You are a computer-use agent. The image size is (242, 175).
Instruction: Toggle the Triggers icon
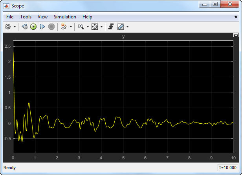pyautogui.click(x=111, y=27)
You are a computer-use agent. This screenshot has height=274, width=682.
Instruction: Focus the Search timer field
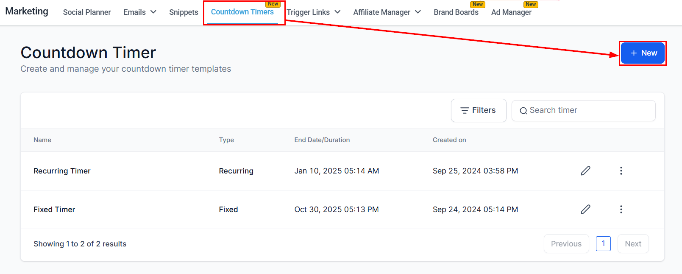click(584, 111)
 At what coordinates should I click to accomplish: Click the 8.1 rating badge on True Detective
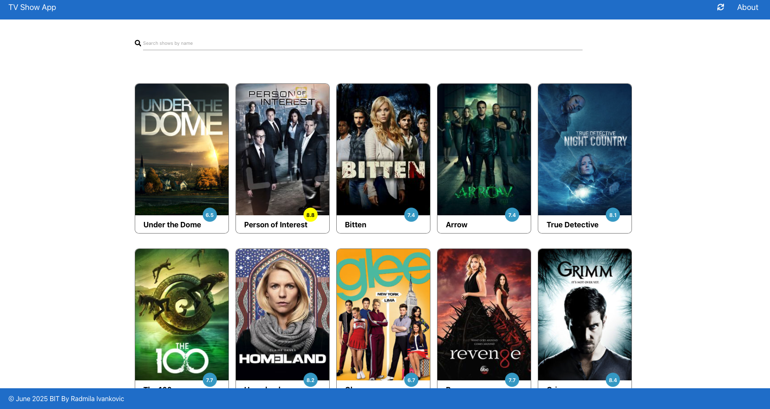[x=612, y=215]
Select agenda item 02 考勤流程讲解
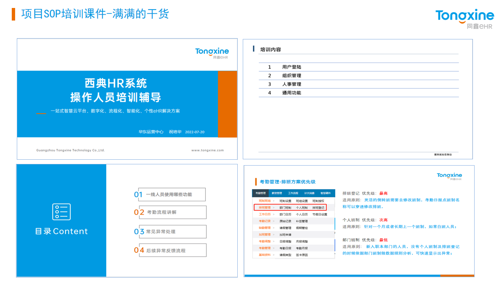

• **Request**
Set out every line of the records above as a numbered list, skipping blank lines. Leave the pictures out of your answer.

• **Solved exercise**
1. You are a computer-use agent. The image size is (242, 175).
2. Instruction: Toggle the Triggers icon
3. pyautogui.click(x=111, y=27)
4. You are a computer-use agent. This screenshot has height=274, width=682.
5. Instruction: Focus the Search timer field
6. click(584, 111)
7.  At what coordinates should I click to accomplish: Click the 8.1 rating badge on True Detective
8. [x=612, y=215]
9. Select agenda item 02 考勤流程讲解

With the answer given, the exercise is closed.